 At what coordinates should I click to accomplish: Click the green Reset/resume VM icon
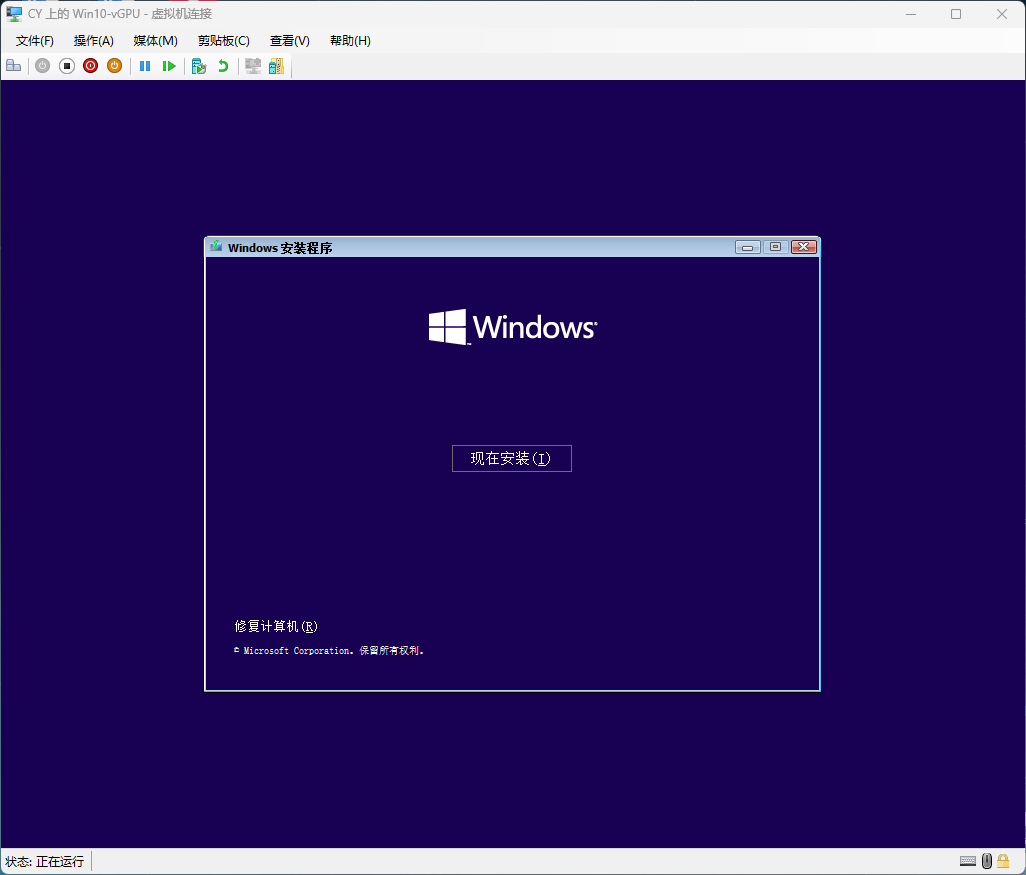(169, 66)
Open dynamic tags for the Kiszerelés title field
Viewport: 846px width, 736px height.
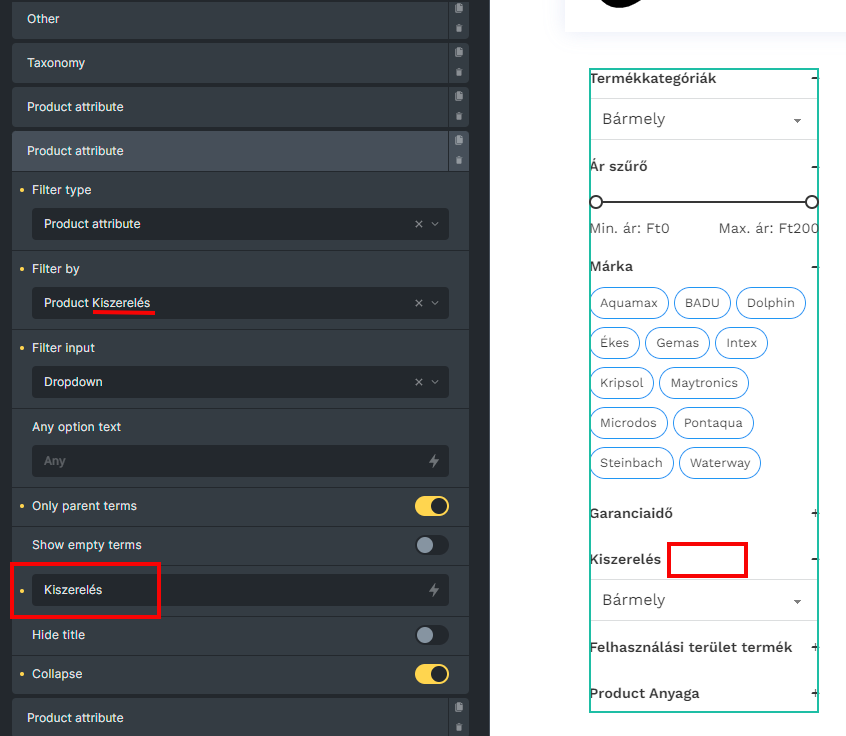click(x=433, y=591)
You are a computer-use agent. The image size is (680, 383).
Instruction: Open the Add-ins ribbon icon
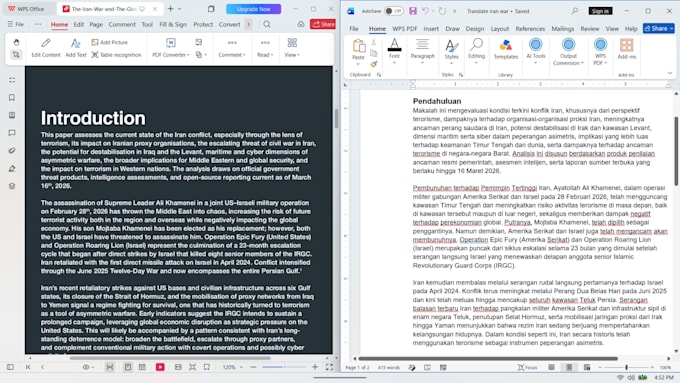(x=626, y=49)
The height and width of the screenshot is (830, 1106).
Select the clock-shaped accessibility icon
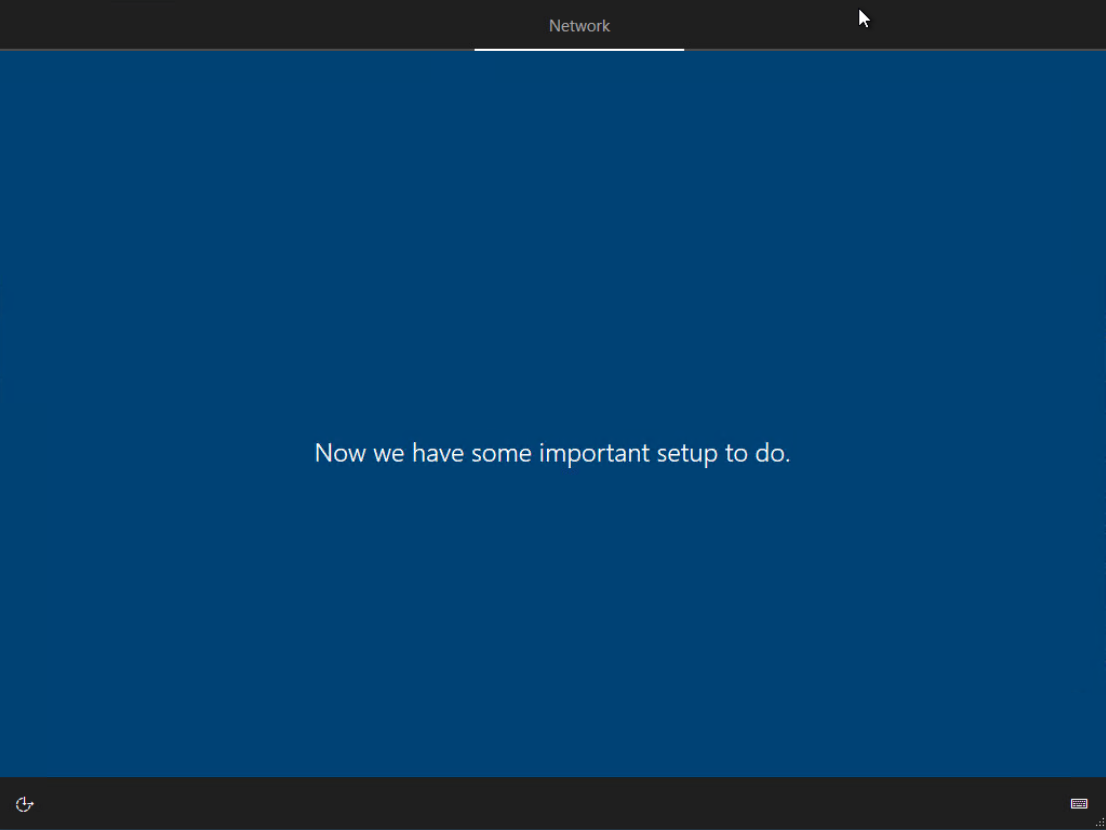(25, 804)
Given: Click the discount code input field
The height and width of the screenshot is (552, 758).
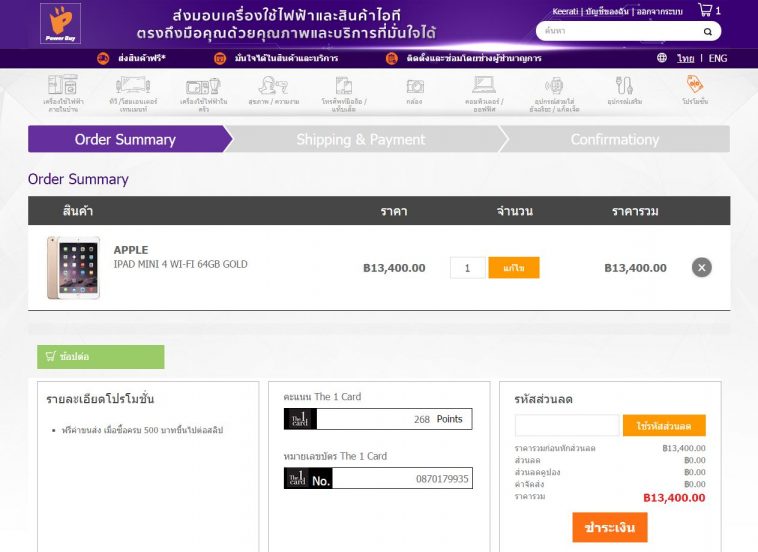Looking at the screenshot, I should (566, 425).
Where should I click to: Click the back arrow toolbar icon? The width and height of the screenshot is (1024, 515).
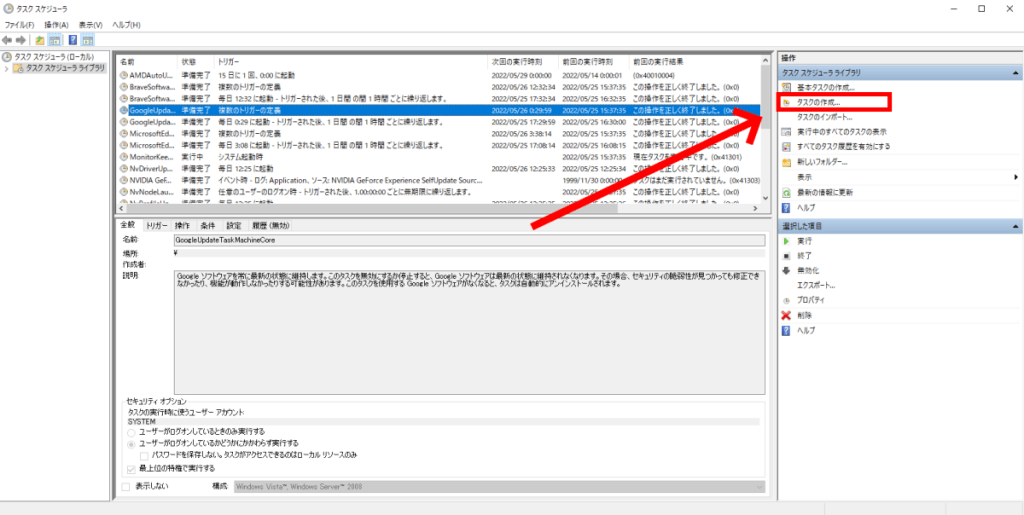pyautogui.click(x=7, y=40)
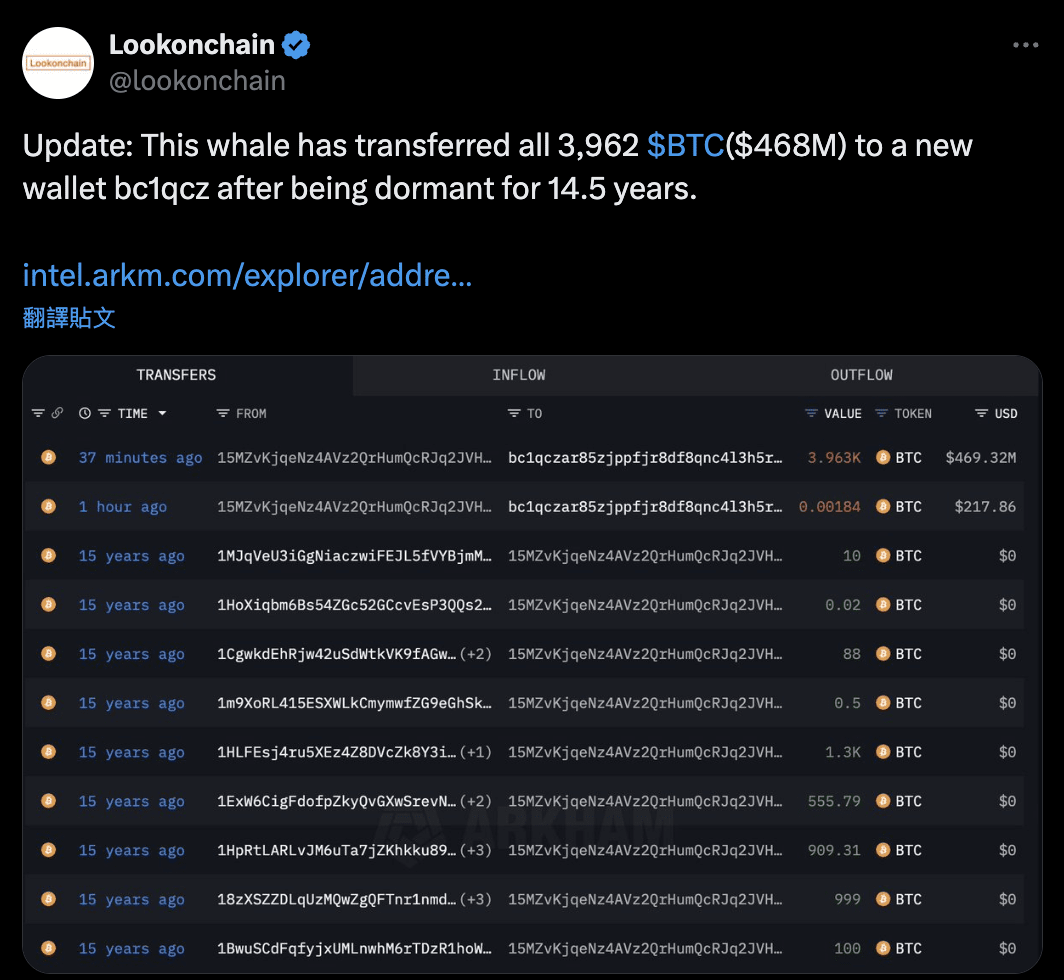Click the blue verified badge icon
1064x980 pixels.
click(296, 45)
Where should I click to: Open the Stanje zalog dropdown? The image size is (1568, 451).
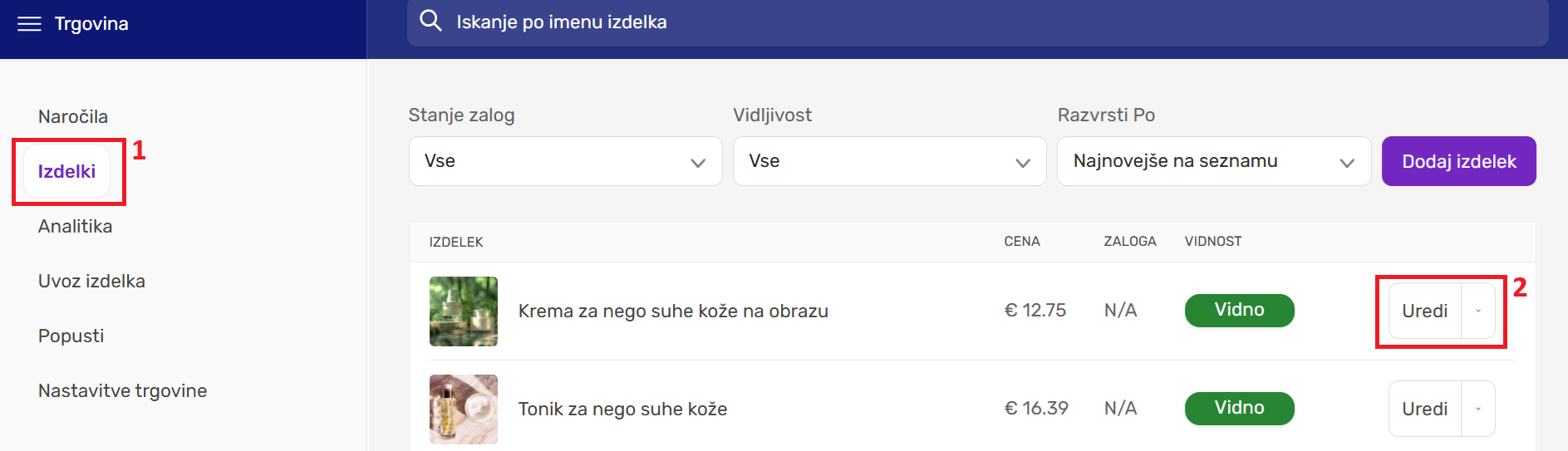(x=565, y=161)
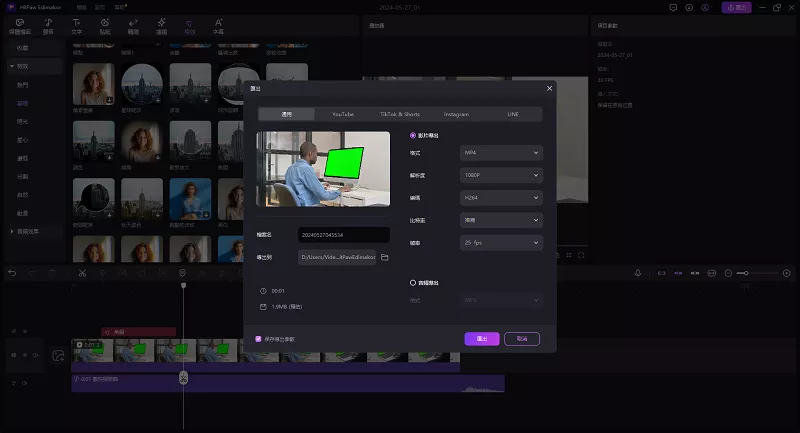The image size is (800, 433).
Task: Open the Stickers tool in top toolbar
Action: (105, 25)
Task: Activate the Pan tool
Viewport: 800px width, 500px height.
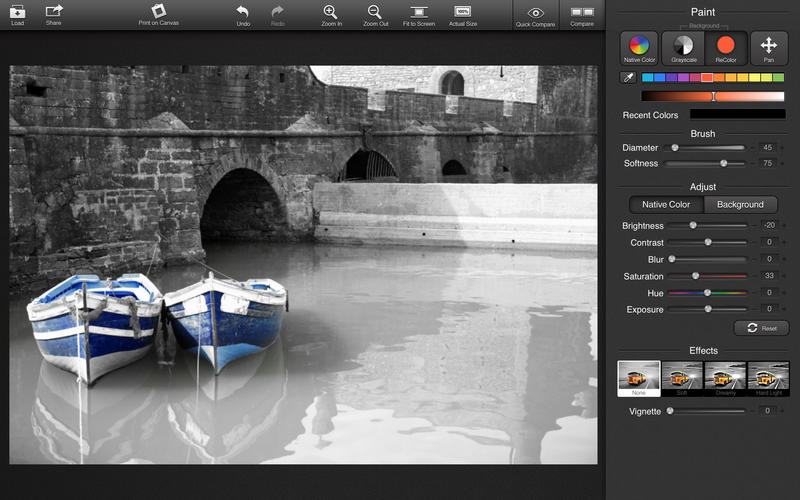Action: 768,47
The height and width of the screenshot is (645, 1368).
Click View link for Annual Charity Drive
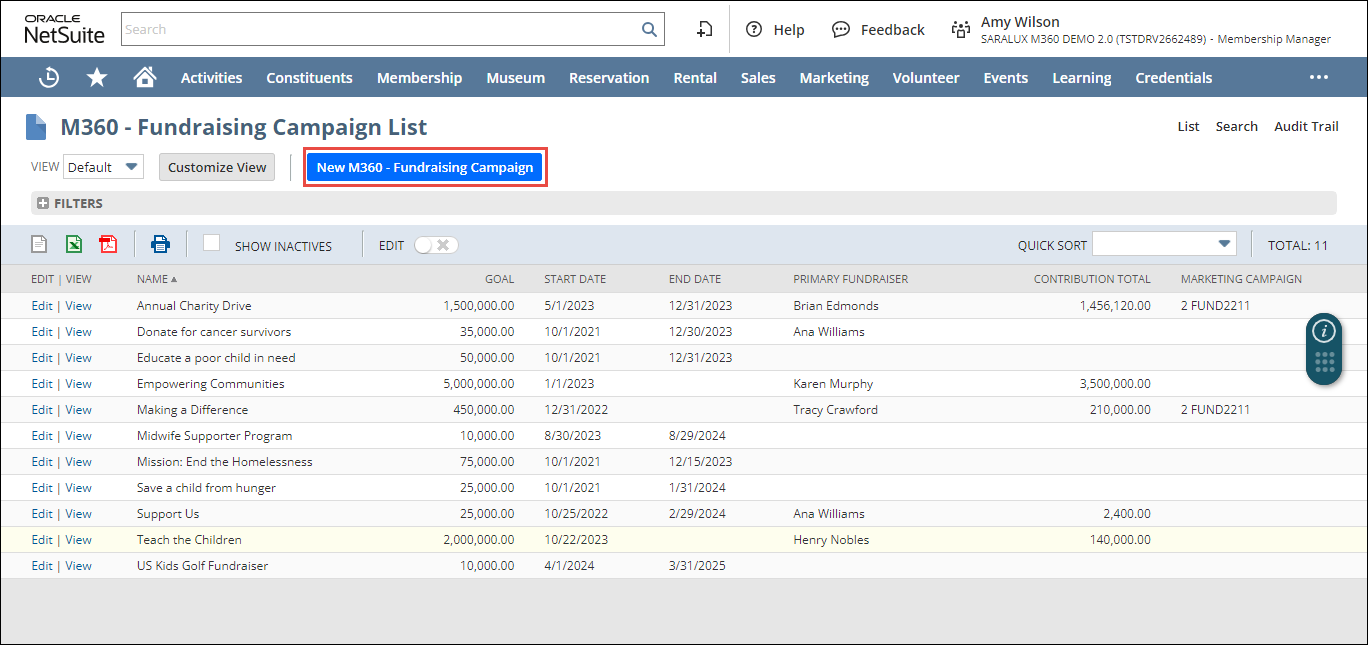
---+---
__HOW TO COMPLETE THIS TASK__. Please retype the records above exactly, leaving every image out.

__RESPONSE TO THE EXERCISE__.
 At what coordinates should I click to accomplish: Click the green Reset/resume VM icon
(169, 66)
Open dynamic tags for the Kiszerelés title field
Viewport: 846px width, 736px height.
click(x=433, y=591)
You are a computer-use agent. The image size is (680, 383).
Instruction: Open the Add-ins ribbon icon
(x=626, y=49)
The height and width of the screenshot is (830, 1106).
Select the clock-shaped accessibility icon
(25, 804)
Given: Click the discount code input field
The height and width of the screenshot is (552, 758).
Looking at the screenshot, I should (566, 425).
Where should I click to: Click the back arrow toolbar icon? The width and height of the screenshot is (1024, 515).
pyautogui.click(x=7, y=40)
Click the blue verified badge icon
1064x980 pixels.
click(296, 45)
Where should I click to: Open the Stanje zalog dropdown? The image size is (1568, 451).
(x=565, y=161)
The image size is (800, 433).
Task: Open the Stickers tool in top toolbar
Action: (105, 25)
Task: Activate the Pan tool
Viewport: 800px width, 500px height.
Action: 768,47
The height and width of the screenshot is (645, 1368).
Click View link for Annual Charity Drive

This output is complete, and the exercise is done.